A former hedge fund manager bought the rights to a drug called Daraprim that can cure infections common among people with AIDS.
In a recent CNBC Interview, Turing Pharmaceutical CEO, Martin Shkreli defended his decision to raise the price of an infection fighting drug called Daraprim from $13.50 to $750 dollars per pill even though the drug costs about a dollar to make and has been around since since the '50's.

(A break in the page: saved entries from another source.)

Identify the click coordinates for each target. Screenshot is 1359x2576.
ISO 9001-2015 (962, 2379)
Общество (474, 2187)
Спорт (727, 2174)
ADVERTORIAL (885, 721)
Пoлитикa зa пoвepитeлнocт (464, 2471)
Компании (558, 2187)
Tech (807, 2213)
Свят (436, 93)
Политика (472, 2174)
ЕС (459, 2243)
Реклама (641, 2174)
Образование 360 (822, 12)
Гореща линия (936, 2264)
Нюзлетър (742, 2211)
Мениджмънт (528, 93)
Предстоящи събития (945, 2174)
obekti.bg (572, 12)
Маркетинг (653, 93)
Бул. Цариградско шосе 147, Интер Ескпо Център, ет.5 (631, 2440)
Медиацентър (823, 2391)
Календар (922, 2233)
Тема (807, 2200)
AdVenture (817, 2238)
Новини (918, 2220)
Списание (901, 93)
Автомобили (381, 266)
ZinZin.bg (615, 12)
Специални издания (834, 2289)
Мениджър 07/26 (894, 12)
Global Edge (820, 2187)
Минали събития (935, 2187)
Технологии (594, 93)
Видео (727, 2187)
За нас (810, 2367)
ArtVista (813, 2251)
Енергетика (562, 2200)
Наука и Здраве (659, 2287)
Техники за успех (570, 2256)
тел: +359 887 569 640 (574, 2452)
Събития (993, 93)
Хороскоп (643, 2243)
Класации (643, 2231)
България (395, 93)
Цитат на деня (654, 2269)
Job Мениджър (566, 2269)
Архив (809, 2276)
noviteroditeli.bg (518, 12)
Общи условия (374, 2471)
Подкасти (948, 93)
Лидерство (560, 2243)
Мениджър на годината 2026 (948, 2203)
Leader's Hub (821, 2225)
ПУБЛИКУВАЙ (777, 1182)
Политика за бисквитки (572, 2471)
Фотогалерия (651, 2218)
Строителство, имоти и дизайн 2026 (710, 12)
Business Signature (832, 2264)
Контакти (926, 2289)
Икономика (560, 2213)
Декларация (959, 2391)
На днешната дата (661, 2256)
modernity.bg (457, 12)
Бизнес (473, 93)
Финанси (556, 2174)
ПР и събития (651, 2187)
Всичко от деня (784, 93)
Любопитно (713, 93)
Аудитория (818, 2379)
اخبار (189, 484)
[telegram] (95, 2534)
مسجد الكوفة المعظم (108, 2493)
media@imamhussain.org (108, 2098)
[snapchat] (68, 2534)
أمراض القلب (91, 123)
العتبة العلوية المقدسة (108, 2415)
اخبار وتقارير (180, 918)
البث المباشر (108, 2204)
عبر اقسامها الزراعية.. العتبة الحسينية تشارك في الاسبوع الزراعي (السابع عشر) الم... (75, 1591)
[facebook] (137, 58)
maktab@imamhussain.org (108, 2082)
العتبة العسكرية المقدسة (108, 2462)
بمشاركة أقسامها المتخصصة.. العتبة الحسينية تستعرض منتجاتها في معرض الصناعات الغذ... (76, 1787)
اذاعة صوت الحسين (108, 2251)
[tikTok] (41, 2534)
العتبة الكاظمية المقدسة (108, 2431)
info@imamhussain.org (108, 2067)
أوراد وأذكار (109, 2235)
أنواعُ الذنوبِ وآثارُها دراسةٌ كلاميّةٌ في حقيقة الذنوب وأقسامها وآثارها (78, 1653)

The story reported in the New York Times prompted Democratic Presidential candidate Hillary Clinton to tweet, "Price gouging like this in the specialty drug market is outrageous. Tomorrow I'll lay out a plan to take it on."
"The system permits him to do this. It is not a nice thing to do and it has nothing to do with the health and welfare of people who need those incredible drugs" said USF Health professor and health policy expert, Dr. Jay Wolfson.
Wolfson says the trick is balancing the need for pharmaceutical companies to make a profit and invest in new drugs against the need for patients to have access to life saving medicine.
Jarring price hikes aren't limited to AIDS treatments. Common drugs like the anti-inflammatory, Naproxen have shot up from $44 dollars a bottle, to $944 dollars in just a few years.
Dr. Wolfson is skeptical that Hillary Clinton or any other politician can easily solve the problem of pharmaceutical price gouging.
"That's a difficult debate. And it's fraught with lots of political influence and financial influence and it's not going to be settled easily" said Wolfson.
In his defense Martin Shkreli says the higher price will help finance research into making a new improved version of the drug. But some HIV doctors say the current drug works fine and they don't need another version.